Posted on: July 4, 2011

It is difficult to decide which was the most depressing piece of news last week: the huge trade deals signed by Britain and Germany with  the Chinese government, the grand reception accorded Omar al- Bashir in Beijing, or the helpless rage of the Greek populace before a corrupt global financial order.

Of course, no decision is necessary; and, in any case, they are all inter-related. Truth and justice have been banished from the global public square. The gods of “ limitless growth” and “consumption” brook no rivals. For all the posturing of Western governments on human rights and human dignity, we know how deeply they have become indebted to repressive political regimes such as the Chinese and how deeply enmeshed they are in exploitative financial systems from which they cannot extricate themselves, even if they wished to. Like the client-kings of Rome, depicted in the Book of Revelation, Western governments have capitulated to the Beast and do his bidding (while pretending to be politically sovereign).

Still, I had hoped that significant numbers of the British and German population, especially Christians who care about freedom of thought and religious worship, would have protested outside their parliaments. For those of us who live under dictatorships and military states, the visible support of the so-called international community is vital. The British government promotes the interests of its business corporations, even its arms industry, over the lives of human beings. India is one of the biggest purchaser of British weapons, which the Indian government uses against its own citizens. And until the recent NATO strikes and the condemnation of Gaddafi as a tyrant and war-criminal, British firms were doing business in Libya with the tyrant’s blessing.
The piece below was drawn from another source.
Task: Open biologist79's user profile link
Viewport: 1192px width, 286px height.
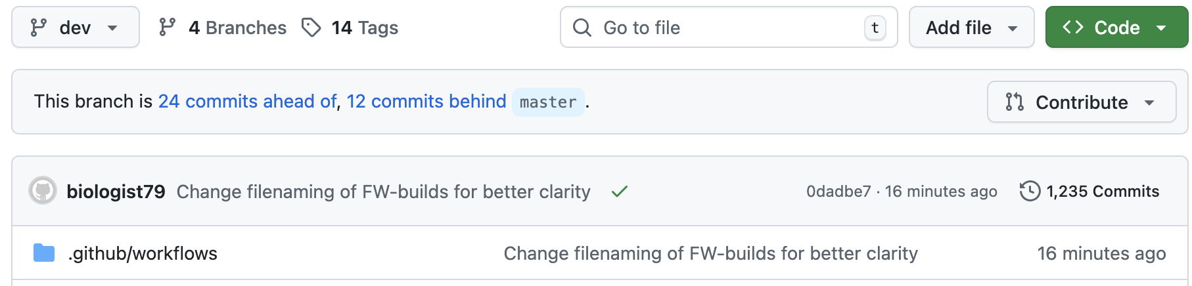Action: click(116, 192)
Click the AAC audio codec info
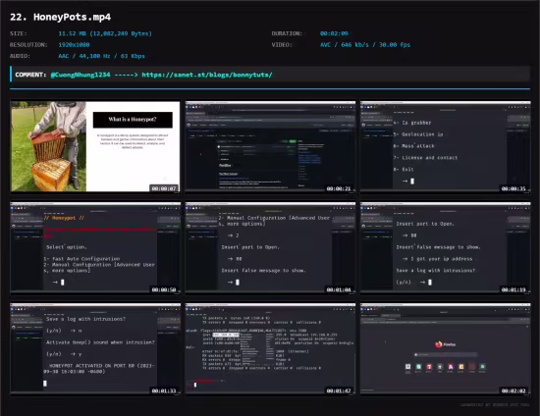 [x=101, y=56]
As for the latest Greek tragedy, it simply illustrates what I have been writing about on my Blog ever since the so-called “financial crisis” of 2008. If Greek coffers are empty, it is not because of social benefits given to the sick and the poor; but, rather, the irresponsibility of Greek business corporations who hid their profits in off-shore tax havens. Rich Greeks, with the blessing of their politicians, enjoyed public services while not paying for them. (And the Greek Orthodox Church, owner of vast assets, has also been exempt from taxation). But it is the middle-and working classes who are now being forced to practice “austerity” to rescue Greece from bankruptcy. Moreover,  Greece is being charged interest  higher than the eurozone rate. Like global warming and subprime mortgages, it is the poor who forced to pay for the sins of the rich.

Reforms in the financial sector, whether in the US or Europe, are purely cosmetic. None of the institutions and individuals who were responsible for the foreclosures of peoples’ homes have been brought before courts of law. Banks seem to be exempt from the bankruptcy procedures that apply to ordinary people and small businesses.
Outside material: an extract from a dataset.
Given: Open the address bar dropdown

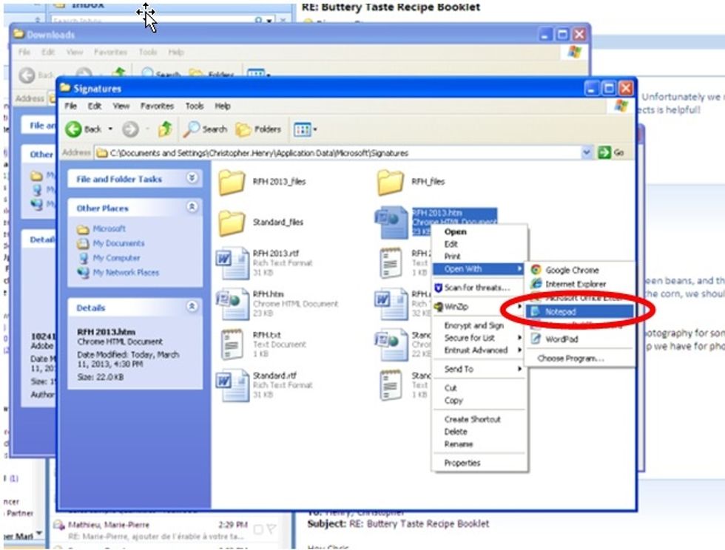Looking at the screenshot, I should pos(587,153).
All this speaks of political failure. The racists, the corrupt, and the mediocre have taken over parliamentary assemblies. Even highly intelligent and moral leaders like Barack Obama have their wings clipped by financial elites. Politics in Canada and Italy is no different from India or Thailand. Given these failures of governments all over the world, isn’t it time for more of us to be get out on the streets like the courageous  men and women in Athens, Damascus and Bahrain? Direct democracy is when the people themselves directly claim the right to decide the laws and policies that will shape their collective life. Their chosen representatives have betrayed them in favour of unelected business and banking tycoons.

Oh for a summer of public discontent all over the Western world! And for more Church leaders like the Hindu guru who fasted publicly in protest against political corruption in India.  Civil society needs to be renewed and activated all over the world.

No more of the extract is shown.